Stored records
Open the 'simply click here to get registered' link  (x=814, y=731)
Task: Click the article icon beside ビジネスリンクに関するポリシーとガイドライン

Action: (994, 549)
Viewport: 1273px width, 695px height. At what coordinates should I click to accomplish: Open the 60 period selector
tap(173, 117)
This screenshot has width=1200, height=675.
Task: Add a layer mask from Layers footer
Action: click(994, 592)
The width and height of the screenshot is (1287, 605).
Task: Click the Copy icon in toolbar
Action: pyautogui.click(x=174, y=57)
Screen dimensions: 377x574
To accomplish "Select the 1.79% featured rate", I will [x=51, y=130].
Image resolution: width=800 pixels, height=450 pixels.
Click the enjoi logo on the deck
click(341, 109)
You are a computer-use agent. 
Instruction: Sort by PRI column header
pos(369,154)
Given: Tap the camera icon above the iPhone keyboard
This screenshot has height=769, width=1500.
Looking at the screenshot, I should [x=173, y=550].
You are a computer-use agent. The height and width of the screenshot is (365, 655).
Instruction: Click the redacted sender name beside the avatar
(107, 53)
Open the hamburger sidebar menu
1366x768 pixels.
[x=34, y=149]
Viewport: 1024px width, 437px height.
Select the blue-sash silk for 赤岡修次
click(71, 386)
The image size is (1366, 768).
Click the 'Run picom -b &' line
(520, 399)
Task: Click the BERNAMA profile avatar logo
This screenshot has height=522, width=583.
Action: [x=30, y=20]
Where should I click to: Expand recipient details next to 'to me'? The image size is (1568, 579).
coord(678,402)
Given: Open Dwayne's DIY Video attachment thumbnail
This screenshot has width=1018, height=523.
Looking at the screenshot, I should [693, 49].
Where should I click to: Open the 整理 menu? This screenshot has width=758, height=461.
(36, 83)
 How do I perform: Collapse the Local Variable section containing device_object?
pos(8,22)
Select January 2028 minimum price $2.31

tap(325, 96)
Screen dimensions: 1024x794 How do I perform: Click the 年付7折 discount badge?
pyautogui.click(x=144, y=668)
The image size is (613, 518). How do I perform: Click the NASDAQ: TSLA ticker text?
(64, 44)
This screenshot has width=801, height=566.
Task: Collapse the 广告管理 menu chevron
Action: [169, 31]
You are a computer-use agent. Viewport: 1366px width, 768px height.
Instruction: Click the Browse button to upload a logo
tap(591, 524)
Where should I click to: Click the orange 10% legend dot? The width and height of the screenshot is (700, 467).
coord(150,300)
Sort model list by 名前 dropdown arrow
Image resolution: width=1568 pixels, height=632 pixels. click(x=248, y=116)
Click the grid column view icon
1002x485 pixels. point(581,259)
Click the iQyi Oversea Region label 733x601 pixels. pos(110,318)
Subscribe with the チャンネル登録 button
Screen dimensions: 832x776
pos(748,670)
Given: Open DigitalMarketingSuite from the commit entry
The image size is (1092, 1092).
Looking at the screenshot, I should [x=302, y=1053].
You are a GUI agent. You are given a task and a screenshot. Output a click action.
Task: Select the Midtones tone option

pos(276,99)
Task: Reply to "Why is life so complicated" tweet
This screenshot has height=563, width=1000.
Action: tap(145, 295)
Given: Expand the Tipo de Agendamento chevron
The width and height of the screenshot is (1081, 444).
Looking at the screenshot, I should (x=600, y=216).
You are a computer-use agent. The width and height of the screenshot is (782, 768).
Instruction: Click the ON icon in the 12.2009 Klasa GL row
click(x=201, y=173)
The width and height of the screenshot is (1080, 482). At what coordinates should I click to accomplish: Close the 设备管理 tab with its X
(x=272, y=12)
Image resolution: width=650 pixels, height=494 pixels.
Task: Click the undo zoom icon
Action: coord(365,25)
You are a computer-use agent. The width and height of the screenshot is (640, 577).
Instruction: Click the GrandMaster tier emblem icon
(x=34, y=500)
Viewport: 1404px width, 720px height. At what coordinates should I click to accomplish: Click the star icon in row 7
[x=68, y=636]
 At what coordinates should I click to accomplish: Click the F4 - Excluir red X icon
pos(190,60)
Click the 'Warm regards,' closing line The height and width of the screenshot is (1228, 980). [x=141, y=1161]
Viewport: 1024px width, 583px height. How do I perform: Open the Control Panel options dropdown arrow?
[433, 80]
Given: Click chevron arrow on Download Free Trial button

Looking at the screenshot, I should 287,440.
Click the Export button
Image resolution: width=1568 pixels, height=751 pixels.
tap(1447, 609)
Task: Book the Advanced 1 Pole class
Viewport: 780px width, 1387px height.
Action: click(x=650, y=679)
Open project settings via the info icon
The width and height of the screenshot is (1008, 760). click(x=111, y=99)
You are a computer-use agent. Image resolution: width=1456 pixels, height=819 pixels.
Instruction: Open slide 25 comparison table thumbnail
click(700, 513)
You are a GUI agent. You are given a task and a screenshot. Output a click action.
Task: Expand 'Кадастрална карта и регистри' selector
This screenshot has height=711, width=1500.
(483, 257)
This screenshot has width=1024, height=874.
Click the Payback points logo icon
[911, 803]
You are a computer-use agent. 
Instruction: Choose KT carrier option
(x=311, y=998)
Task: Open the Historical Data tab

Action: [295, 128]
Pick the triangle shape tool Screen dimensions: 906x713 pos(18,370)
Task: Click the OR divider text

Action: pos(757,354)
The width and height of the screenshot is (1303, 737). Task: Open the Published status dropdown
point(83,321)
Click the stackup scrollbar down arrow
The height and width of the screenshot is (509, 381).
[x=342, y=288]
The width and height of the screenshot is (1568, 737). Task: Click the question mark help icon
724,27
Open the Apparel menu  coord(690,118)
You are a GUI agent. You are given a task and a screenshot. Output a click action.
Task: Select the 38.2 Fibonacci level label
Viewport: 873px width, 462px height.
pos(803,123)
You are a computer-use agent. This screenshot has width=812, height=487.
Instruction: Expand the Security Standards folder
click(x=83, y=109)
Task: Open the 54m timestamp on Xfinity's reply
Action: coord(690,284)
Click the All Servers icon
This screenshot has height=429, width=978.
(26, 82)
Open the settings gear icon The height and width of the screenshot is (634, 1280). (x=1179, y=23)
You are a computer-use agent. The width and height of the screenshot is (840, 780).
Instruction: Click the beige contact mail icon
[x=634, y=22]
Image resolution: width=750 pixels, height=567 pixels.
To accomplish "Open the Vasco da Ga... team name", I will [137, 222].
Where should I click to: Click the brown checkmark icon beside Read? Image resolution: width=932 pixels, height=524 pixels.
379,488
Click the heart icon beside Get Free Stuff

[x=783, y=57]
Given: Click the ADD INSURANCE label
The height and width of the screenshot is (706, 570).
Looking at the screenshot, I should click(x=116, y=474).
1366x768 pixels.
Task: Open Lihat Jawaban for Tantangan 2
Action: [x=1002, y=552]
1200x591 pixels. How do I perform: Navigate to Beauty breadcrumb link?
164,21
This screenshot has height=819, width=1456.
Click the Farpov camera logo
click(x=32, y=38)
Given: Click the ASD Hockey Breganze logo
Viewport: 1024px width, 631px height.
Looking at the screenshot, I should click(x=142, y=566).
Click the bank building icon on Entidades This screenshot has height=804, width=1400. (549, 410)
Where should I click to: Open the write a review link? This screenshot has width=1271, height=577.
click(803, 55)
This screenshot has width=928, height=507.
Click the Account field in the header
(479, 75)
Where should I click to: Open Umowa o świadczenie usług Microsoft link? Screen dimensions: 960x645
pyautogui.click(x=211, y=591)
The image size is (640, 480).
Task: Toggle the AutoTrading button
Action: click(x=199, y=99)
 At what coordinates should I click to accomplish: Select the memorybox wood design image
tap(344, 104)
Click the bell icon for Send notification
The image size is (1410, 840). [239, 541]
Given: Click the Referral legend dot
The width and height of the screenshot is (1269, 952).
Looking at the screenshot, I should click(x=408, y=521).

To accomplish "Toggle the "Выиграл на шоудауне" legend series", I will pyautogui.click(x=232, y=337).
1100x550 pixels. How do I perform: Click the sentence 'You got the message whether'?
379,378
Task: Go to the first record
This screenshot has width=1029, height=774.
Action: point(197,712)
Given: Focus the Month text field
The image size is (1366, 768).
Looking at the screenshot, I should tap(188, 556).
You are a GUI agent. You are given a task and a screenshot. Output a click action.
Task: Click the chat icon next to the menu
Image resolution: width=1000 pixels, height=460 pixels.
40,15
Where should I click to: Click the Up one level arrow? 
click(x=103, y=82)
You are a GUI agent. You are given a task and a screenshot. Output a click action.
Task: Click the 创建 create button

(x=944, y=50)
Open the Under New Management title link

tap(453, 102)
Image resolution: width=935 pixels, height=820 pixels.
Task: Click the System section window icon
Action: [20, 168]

▶ [What you should do]:
Note how many lines of the entries contain the string "label", then give that number by itself.

▶ [Solution to the problem]:
3